= Ernst Kuhn =

German Indologist and Indo-Europeanist

Ernst Wilhelm Adalbert Kuhn (7 February 1846, in Berlin - 21 August 1920, in Munich) was a German Indologist and Indo-Europeanist. He was the son of philologist Adalbert Kuhn.

He studied at the Friedrich Wilhelm University of Berlin and the University of Tübingen, receiving his doctorate in 1869 with a dissertation-thesis on Kaccāyana, the grammarian, Kaccâyanappakaraṇae specimen. In 1871, he obtained his habilitation for Sanskrit and comparative grammar at the University of Halle, and during the following year relocated to Leipzig University as a lecturer.
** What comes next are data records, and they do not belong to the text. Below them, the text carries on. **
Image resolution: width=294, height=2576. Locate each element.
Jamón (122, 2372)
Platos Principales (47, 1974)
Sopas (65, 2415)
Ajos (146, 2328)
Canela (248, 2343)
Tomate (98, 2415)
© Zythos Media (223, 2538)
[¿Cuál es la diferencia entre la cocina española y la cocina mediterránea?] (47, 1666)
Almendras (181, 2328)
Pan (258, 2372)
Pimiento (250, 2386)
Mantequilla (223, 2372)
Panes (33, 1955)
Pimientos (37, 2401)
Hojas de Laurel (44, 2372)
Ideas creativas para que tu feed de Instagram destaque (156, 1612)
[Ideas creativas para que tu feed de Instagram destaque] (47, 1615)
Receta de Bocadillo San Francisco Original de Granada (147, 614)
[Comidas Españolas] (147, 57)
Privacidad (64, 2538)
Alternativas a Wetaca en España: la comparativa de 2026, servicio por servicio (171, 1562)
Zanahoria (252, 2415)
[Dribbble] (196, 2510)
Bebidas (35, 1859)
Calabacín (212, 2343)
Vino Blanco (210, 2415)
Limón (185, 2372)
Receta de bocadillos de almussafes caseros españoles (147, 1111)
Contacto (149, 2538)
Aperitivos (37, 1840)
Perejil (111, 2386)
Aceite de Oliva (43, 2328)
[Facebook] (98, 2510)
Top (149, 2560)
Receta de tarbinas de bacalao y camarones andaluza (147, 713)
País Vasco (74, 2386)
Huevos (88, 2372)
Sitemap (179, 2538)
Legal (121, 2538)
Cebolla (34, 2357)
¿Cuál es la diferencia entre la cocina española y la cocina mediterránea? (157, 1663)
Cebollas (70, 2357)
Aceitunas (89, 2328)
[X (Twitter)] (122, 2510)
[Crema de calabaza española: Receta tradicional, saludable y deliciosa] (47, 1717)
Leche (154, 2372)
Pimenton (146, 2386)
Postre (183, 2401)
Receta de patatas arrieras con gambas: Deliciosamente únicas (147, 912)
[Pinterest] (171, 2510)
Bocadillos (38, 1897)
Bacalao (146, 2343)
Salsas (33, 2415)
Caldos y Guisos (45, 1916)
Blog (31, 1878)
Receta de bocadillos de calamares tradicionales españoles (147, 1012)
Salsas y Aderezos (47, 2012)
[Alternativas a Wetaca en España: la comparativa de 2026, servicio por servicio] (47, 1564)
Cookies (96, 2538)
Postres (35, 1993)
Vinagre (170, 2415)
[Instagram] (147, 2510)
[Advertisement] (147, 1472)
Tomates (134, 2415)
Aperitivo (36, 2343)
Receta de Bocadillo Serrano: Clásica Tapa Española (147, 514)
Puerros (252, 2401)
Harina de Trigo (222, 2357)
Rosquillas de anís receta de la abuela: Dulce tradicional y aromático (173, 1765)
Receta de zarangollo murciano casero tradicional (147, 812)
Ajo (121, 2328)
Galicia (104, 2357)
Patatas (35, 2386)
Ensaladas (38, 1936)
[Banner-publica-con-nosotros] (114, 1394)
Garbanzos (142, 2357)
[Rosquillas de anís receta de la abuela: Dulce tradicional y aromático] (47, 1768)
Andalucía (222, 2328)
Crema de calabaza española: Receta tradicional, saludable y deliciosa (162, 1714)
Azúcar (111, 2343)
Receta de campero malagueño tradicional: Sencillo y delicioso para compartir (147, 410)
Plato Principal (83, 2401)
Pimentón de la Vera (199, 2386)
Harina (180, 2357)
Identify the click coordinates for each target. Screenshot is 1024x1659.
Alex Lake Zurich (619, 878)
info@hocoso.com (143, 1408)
In 1875, he became a full professor at Heidelberg University, and from 1877 to 1917 served as a professor of Aryan philology and comparative Indo-European linguistics at the Ludwig-Maximilians-Universität München.

From 1873, he worked on the Zeitschrift für vergleichende Sprachforschung, a journal founded by his father, and since 1892 was an editor of Orientalische Bibliographie, a publication founded by August Müller in 1887. In 1883, he became a member of the Bavarian Academy of Sciences.

== Selected works ==
- Ueber die sprache der Etrusker (with Wilhelm Paul Corssen; 2 volumes, 1874–75) - On the language of the Etruscans.
- Beiträge zur Pali-grammatik, 1875 - Contributions to Pali grammar / considered to be his best work.
- Mythologische studien von Adalbert Kuhn (1886, as editor) - Mythological studies of Adalbert Kuhn.
- Barlaam und Joasaph; eine bibliographisch-literargeschichtliche Studie, 1894 - Barlaam and Josaphat; a bibliographical-literary-historical study / In this work Kuhn pointed out the Buddhist influence on Christian legends.
- Grundriss der iranischen philologie (as editor; main author Wilhelm Geiger) - Outline of Iranian philology.